**Stored data:**
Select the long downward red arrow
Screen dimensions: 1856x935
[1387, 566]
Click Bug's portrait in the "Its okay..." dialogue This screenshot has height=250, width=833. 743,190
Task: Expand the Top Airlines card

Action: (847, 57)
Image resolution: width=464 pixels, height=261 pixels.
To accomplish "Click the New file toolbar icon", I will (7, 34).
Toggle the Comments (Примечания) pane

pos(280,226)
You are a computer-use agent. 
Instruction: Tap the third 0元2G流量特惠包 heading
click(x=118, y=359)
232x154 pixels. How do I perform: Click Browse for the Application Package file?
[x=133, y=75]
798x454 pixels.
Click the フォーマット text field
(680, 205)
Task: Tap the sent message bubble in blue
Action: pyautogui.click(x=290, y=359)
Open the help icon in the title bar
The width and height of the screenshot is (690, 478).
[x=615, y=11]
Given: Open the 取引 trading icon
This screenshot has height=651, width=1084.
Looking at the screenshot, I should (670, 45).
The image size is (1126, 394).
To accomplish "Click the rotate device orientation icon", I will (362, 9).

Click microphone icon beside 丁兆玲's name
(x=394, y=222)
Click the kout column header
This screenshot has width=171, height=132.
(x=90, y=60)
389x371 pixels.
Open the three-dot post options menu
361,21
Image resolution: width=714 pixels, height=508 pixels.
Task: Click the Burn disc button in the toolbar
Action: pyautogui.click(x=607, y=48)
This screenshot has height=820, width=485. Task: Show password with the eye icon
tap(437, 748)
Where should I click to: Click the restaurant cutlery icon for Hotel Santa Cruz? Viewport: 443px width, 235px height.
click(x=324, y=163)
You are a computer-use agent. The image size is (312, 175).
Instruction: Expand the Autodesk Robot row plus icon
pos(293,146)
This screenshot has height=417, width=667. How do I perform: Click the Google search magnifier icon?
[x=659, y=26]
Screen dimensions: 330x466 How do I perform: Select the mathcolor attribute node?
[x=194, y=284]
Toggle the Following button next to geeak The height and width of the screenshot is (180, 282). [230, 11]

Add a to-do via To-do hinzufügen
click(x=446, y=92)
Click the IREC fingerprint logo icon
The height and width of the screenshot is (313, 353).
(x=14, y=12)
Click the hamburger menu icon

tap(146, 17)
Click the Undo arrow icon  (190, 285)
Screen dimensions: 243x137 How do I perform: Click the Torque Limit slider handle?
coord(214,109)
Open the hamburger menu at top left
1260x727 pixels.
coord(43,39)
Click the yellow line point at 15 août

**Problem statement:**
Which lines hold the string "size"? Copy all of them from the data above.

**Reply to the exercise:**
The image size is (1126, 394).
You are a computer-use agent. The image size is (312, 175).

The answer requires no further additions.